Models of Murine Vaginal Colonization by Anaerobically Grown Bacteria
Published on: May 25, 2022
Predicting bacterial vaginosis incidence using artificial neural networks
Jacob H Elnaggar1, John W Lammons1, Caleb M Ardizzone1,2
1Department of Microbiology, Immunology, and Parasitology, Louisiana State University Health Sciences Center, New Orleans, Louisiana, United States of America.
Background:
Bacterial vaginosis (BV) is a vaginal dysbiosis associated with adverse reproductive and infectious outcomes. Current diagnostics identify BV after symptom onset. We evaluated whether artificial neural network (ANN) models of the vaginal microbiome could predict incident BV (iBV) up to 14 days before clinical diagnosis.
Methods:
ANNs were trained using 16S rRNA gene sequencing data from 1,201 longitudinal vaginal specimens collected from 58 women across two prospective cohorts.

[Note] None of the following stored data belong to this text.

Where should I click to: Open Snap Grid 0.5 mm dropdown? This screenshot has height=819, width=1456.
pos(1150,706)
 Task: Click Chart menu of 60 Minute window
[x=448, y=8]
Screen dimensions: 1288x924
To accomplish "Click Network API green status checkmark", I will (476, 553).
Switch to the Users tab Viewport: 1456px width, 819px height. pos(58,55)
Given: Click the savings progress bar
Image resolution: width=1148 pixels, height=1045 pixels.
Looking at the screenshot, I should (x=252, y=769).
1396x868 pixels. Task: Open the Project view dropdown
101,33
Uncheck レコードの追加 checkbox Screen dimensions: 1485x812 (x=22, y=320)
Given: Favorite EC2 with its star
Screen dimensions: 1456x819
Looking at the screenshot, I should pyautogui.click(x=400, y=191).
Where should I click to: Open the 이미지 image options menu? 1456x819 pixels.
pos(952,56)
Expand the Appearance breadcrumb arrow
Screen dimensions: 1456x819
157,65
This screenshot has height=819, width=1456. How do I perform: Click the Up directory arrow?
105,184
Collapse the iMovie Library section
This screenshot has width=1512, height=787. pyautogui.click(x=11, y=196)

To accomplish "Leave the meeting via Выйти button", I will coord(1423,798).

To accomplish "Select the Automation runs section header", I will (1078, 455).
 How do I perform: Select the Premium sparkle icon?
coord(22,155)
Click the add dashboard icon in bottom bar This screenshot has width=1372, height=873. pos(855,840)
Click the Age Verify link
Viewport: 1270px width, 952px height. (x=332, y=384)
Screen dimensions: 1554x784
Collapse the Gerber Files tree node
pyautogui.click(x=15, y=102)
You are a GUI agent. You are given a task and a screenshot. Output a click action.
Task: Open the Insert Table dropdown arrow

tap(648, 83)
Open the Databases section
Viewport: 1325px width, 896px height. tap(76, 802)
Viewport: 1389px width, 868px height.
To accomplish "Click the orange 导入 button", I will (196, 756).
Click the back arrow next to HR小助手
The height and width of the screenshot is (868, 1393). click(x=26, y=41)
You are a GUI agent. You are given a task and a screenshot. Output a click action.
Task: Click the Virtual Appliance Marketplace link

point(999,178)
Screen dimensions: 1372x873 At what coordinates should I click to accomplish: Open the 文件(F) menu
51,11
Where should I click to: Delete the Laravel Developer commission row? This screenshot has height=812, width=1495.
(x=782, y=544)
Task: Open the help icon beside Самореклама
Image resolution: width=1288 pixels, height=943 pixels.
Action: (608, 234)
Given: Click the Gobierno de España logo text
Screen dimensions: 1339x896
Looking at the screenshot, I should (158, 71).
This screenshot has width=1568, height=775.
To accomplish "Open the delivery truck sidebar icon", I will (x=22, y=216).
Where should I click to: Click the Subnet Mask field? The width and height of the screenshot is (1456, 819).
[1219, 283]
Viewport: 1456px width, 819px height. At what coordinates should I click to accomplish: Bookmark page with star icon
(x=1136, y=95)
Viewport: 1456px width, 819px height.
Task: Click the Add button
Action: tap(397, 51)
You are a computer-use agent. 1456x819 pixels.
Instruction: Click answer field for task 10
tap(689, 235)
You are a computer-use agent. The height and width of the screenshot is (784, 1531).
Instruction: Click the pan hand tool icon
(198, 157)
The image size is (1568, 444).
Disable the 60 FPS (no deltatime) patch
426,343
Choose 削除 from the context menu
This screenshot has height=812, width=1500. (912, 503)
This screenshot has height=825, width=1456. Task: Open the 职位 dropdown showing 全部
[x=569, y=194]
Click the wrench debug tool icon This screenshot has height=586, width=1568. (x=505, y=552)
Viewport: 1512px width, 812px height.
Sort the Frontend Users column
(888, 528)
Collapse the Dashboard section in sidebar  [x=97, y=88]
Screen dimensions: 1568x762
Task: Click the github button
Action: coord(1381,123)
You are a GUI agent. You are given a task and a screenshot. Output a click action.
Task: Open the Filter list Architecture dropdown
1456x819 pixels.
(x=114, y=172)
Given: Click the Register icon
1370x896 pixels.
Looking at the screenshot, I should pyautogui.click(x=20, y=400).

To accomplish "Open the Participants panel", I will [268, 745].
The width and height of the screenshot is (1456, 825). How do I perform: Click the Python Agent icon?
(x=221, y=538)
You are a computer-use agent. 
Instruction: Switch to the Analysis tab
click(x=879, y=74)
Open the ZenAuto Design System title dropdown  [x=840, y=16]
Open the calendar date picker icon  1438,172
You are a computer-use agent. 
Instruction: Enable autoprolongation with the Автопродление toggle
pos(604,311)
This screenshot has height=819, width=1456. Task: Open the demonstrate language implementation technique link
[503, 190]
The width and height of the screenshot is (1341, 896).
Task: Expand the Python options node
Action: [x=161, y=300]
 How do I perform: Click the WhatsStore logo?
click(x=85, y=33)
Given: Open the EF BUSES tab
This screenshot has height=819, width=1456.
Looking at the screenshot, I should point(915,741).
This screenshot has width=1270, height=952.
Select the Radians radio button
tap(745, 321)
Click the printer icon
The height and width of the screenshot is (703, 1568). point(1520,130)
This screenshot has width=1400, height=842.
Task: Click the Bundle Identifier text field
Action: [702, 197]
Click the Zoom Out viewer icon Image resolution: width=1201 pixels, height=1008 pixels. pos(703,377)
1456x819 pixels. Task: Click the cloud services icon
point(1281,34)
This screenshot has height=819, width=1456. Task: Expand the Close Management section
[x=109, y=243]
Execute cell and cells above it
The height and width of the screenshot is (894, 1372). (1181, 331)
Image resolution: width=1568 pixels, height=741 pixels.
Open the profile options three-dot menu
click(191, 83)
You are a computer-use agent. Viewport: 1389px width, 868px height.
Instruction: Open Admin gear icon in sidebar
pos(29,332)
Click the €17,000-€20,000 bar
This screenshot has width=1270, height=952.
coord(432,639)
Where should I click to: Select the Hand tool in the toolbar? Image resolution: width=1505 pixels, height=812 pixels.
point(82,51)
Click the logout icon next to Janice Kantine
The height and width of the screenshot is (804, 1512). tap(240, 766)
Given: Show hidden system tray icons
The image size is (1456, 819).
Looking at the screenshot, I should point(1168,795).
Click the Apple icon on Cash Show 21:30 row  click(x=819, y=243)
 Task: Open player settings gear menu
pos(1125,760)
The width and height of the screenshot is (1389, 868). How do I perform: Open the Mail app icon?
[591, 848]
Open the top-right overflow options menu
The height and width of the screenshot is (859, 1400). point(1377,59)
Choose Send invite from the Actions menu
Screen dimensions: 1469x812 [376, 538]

Models classified individual specimens as pre-iBV or healthy using the relative abundance of vaginal bacterial taxa. Model performance was assessed using a held-out participant-level test set, participant-level cross-validation, and external validation. SHAP analysis was used to identify taxa associated with model predictions.
Results:
On the held-out participant-level test set, the ANN achieved 93% accuracy (AUC = 0.97, sensitivity = 95%, specificity = 92%). Models using only five taxa (Lactobacillus crispatus, Gardnerella spp., L. iners, L. mulieris, and Megamonas spp.) maintained >91% accuracy, sensitivity, and specificity. SHAP analysis identified Lactobacillus spp. and Gardnerella spp. as the taxa most strongly associated with model predictions. Participant-level cross-validation produced lower and more variable performance (AUC = 0.826 ± 0.076; accuracy = 71.5% ± 8.2%), while external validation achieved approximately 80% balanced accuracy.
Interpretation:
Vaginal microbiome composition contains predictive information that can identify women at risk of iBV before clinical onset. Lower performance during participant-level cross-validation and external validation indicates that additional validation in larger, more diverse cohorts is required before clinical implementation.